The oral microbial community of the LN/CA samples present the highest abundance of species related to the red and orange complexes and of virulence factors, suggesting that the oral ecosystems of the LN and CA populations suffered a worse state of health than those of their recent ancestors. In this frame, it is noteworthy that anthropological analyses, mainly retrieved from published articles (see Supplementary. Discussion), reported that most of the considered samples for LN and CA periods were characterised by a higher incidence of oral diseases. Conversely, the PA samples demonstrated good oral health conditions, while the EN/MN samples accounted for a low incidence of periodontitis and caries (Supplementary Data 1). This trend is also in agreement with previous studies on skeletal remains, which already suggested a decline in oral health condition associated with the transition to agriculture54,55.

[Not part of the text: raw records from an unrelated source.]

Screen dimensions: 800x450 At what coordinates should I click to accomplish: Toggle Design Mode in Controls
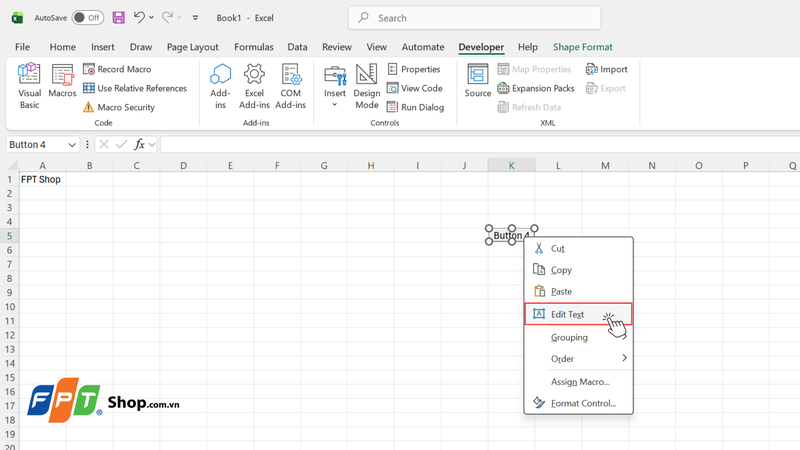tap(367, 86)
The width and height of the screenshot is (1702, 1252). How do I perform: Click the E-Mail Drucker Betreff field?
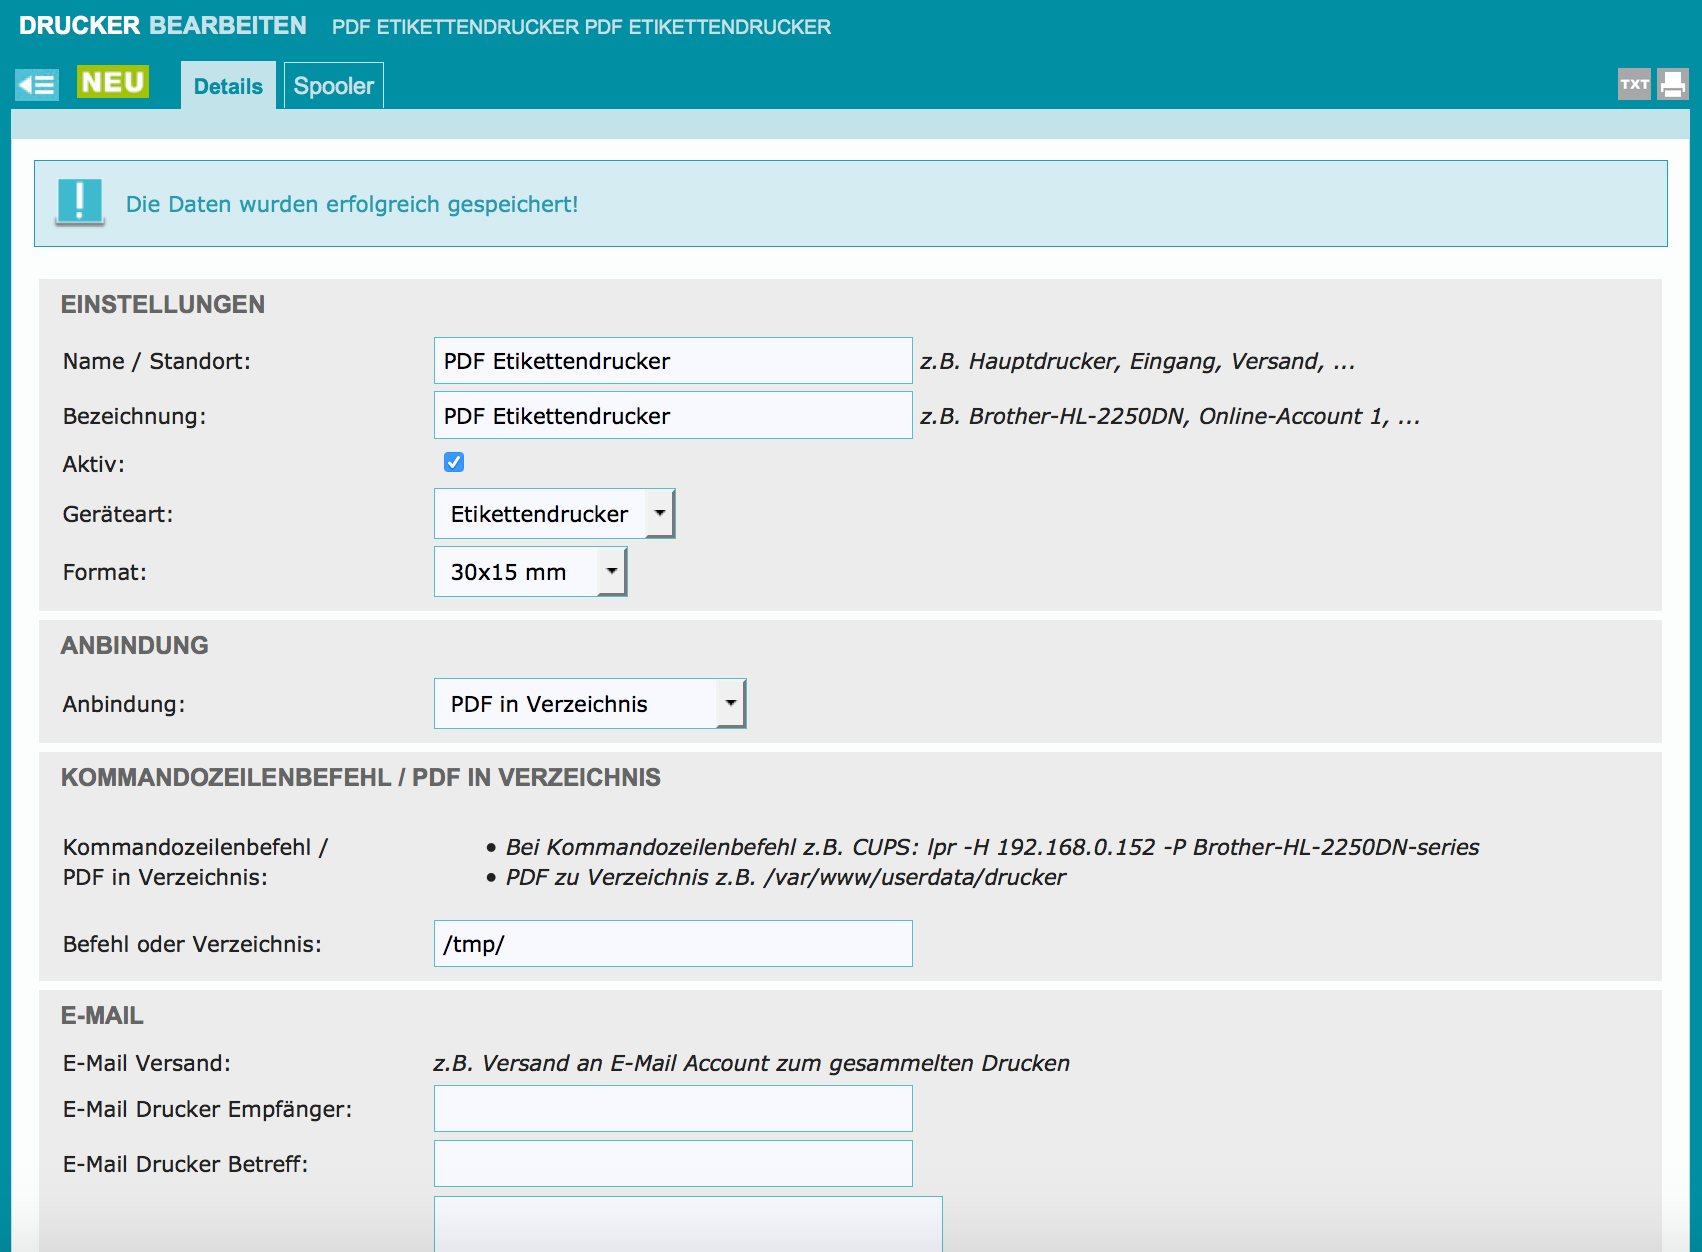pos(673,1164)
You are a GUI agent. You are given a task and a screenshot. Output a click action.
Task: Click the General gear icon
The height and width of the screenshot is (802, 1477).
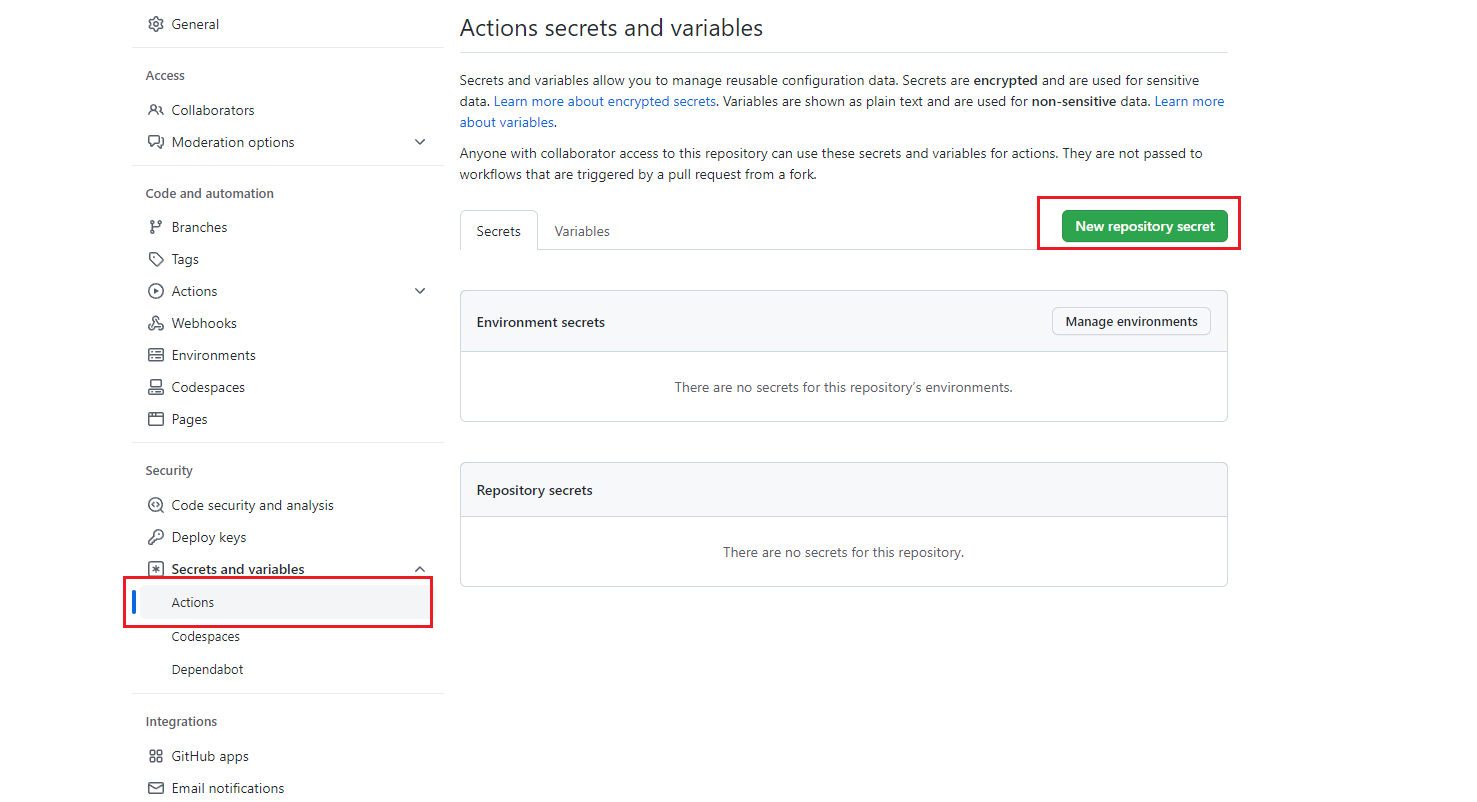click(x=156, y=24)
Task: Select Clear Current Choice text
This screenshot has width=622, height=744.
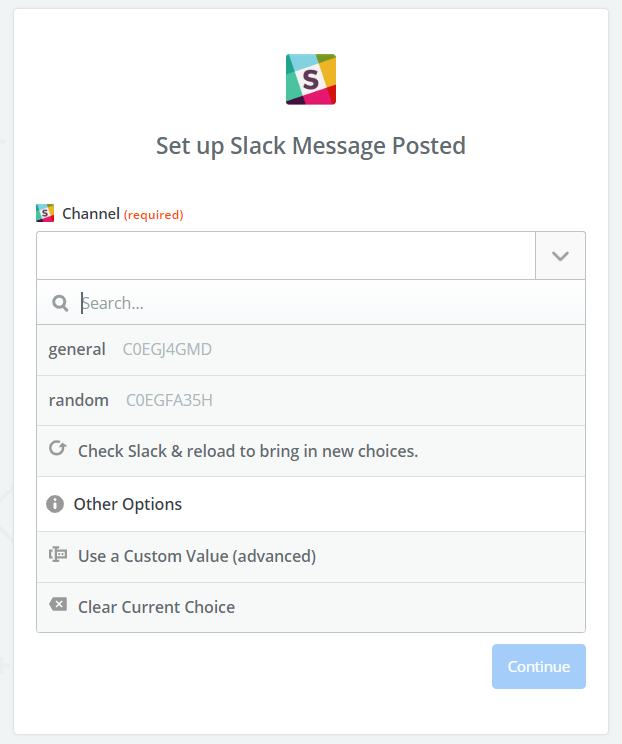Action: [x=156, y=607]
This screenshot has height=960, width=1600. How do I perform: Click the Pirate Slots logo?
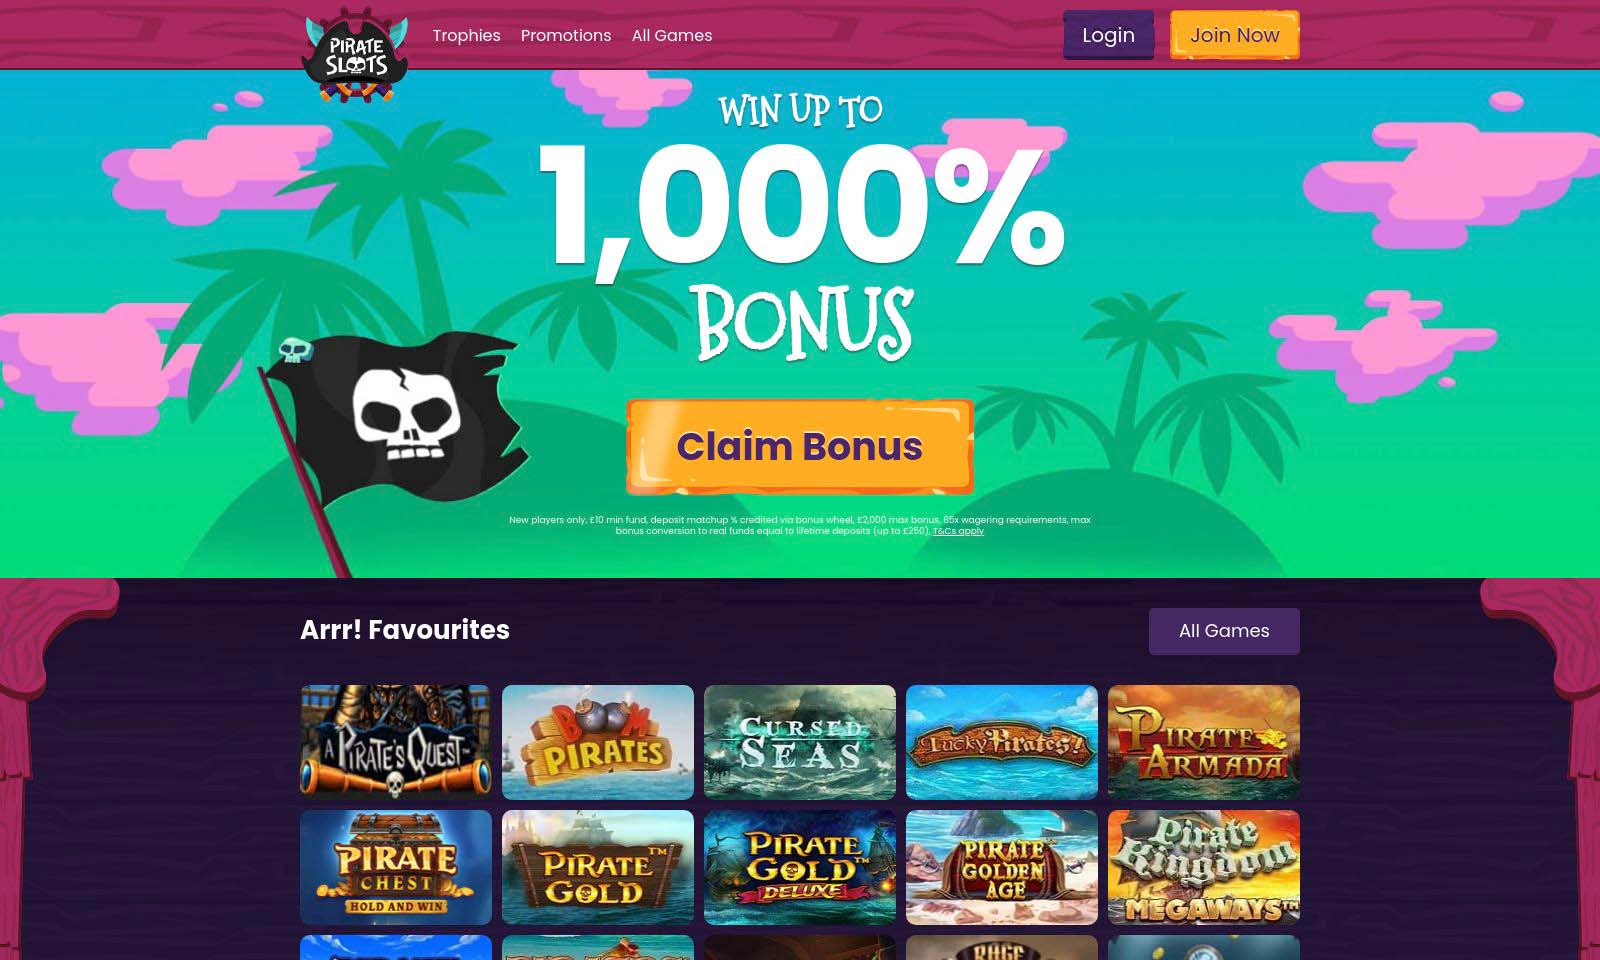355,55
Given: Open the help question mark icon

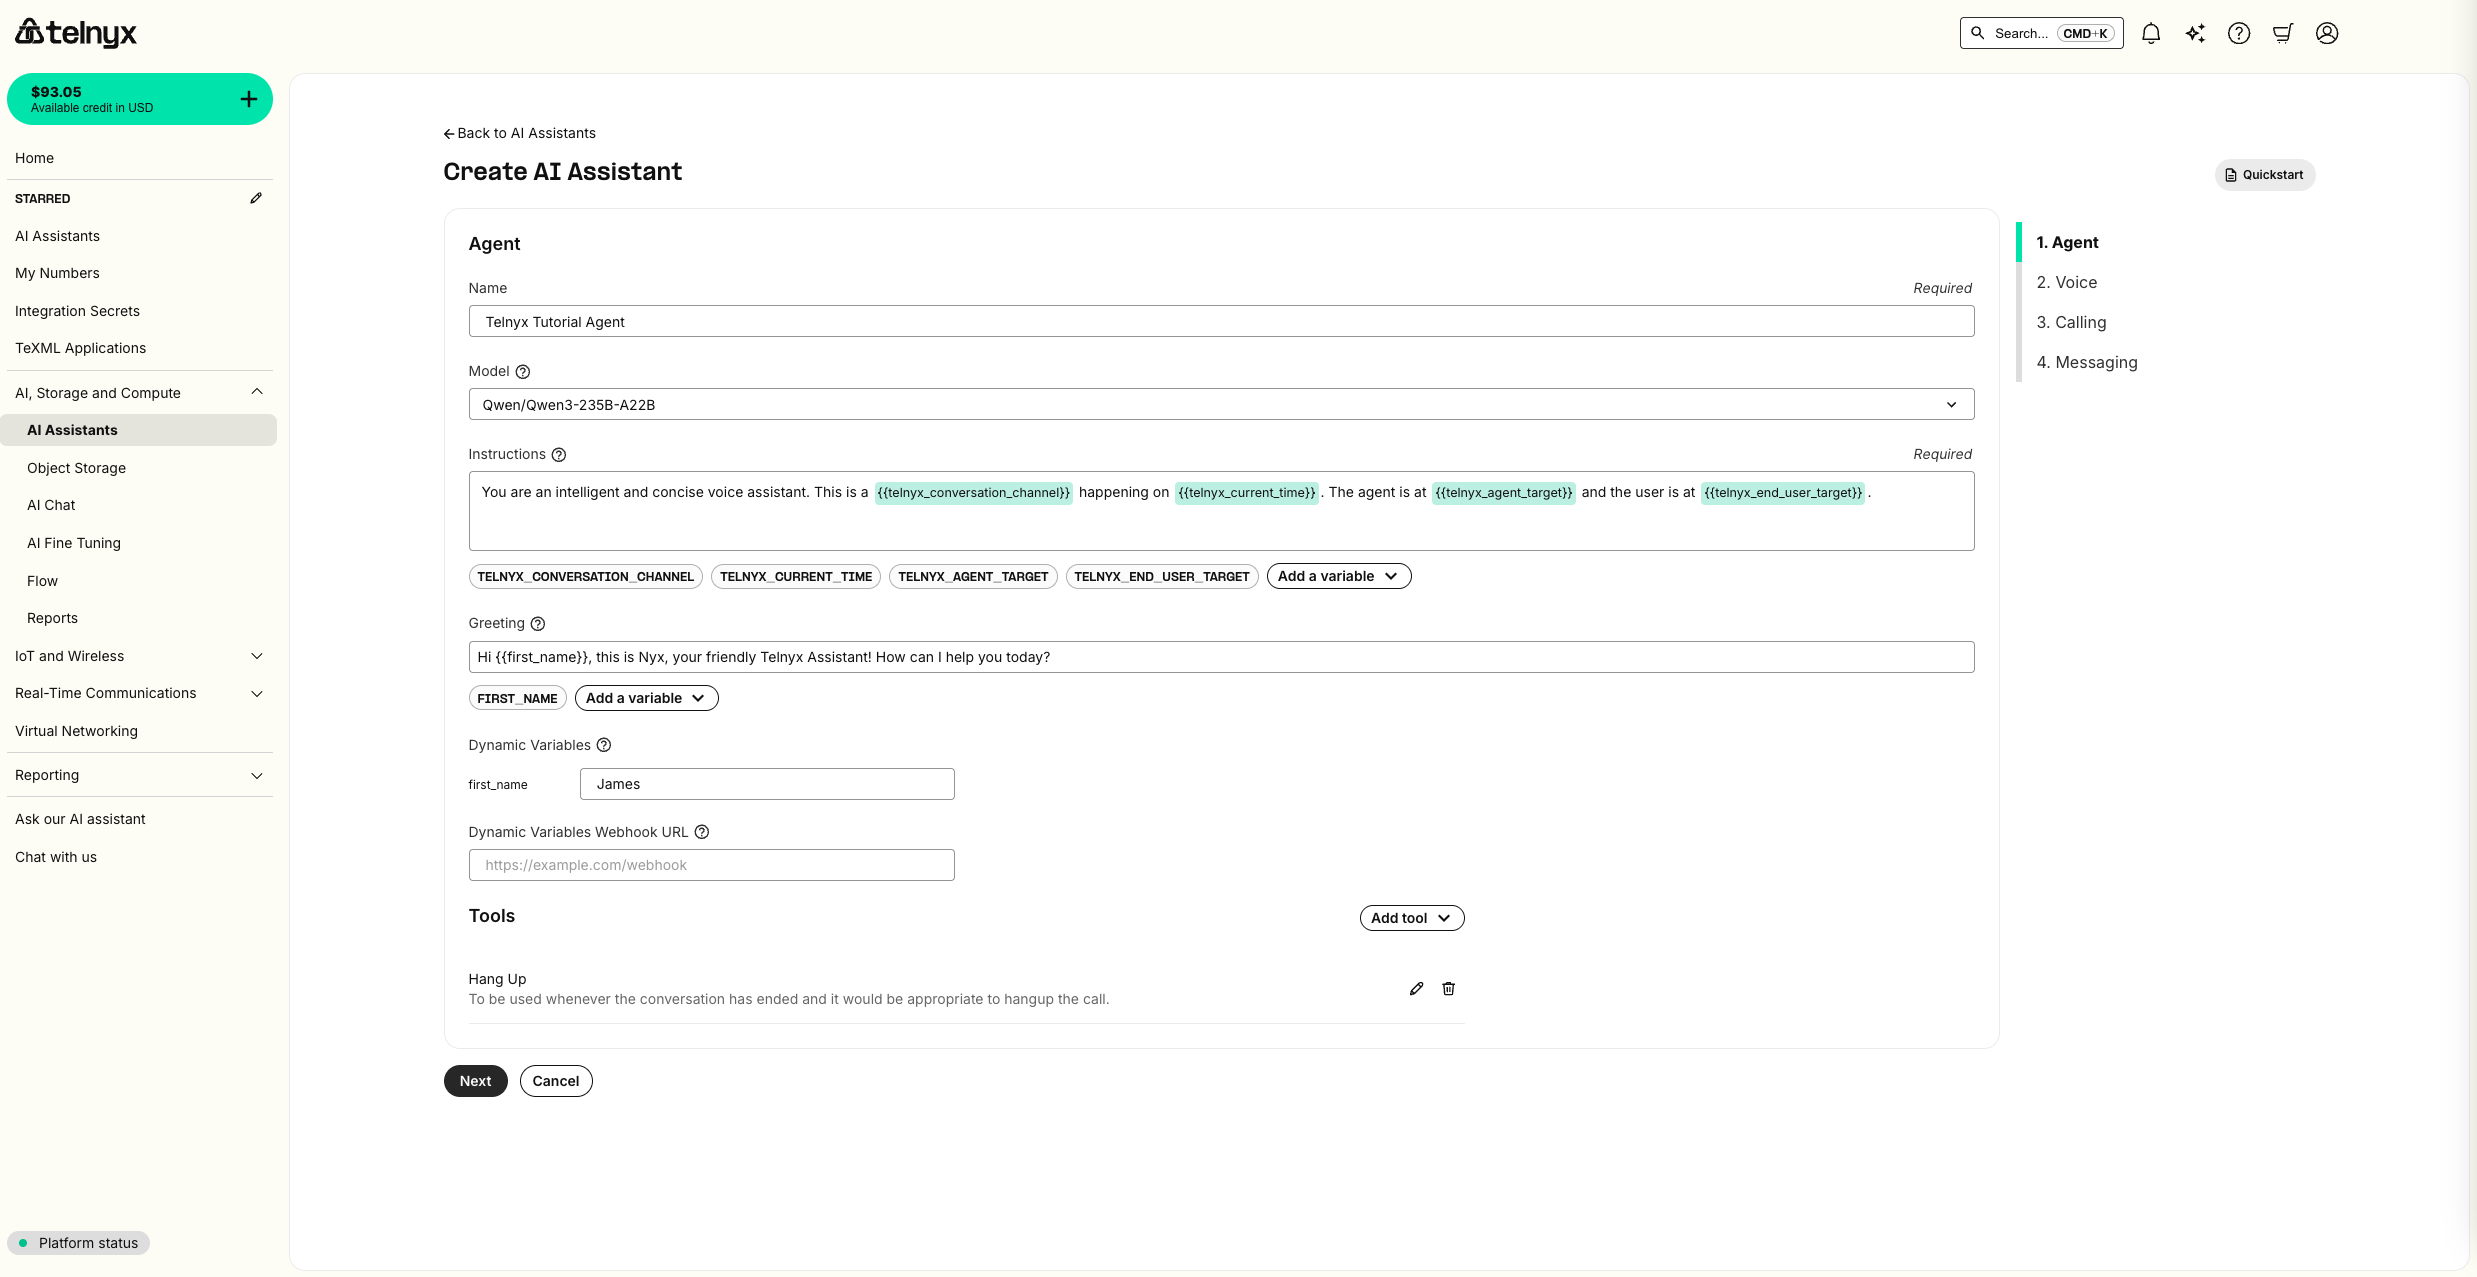Looking at the screenshot, I should tap(2239, 33).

Considering additional aspects of Neolithic populations’ health conditions, we detected the presence of diatoms, suggesting the consumption of polluted water, which could have had important implications for human health56.

Finally, additional factors explaining the observed changes in bacterial ecology may be related to genetic variation across symbiont genome evolution, which could have affected species interaction and adaptation. Bacteria living within the same community share principally negative interactions (i.e. competition) instead of positive ones (i.e. cooperation), especially if they live in a highly biodiverse environment where the competition for nutrients becomes stronger57. Antibacterial toxins, along with other virulence factors, are the weapons used by species to compete, creating strong negative interactions among them58. The analysis of the ancient Olsenella sp. oral taxon 807 genomes detected a number of missing elements, mostly related to virulence factors and biofilm formation, compared to the modern ones, suggesting that its ability to compete and interact with other oral species living in the same niche has evolved recently. This, together with the stronger selective pressure exerted by dietary changes, would ultimately have affected the oral microbiome ecology.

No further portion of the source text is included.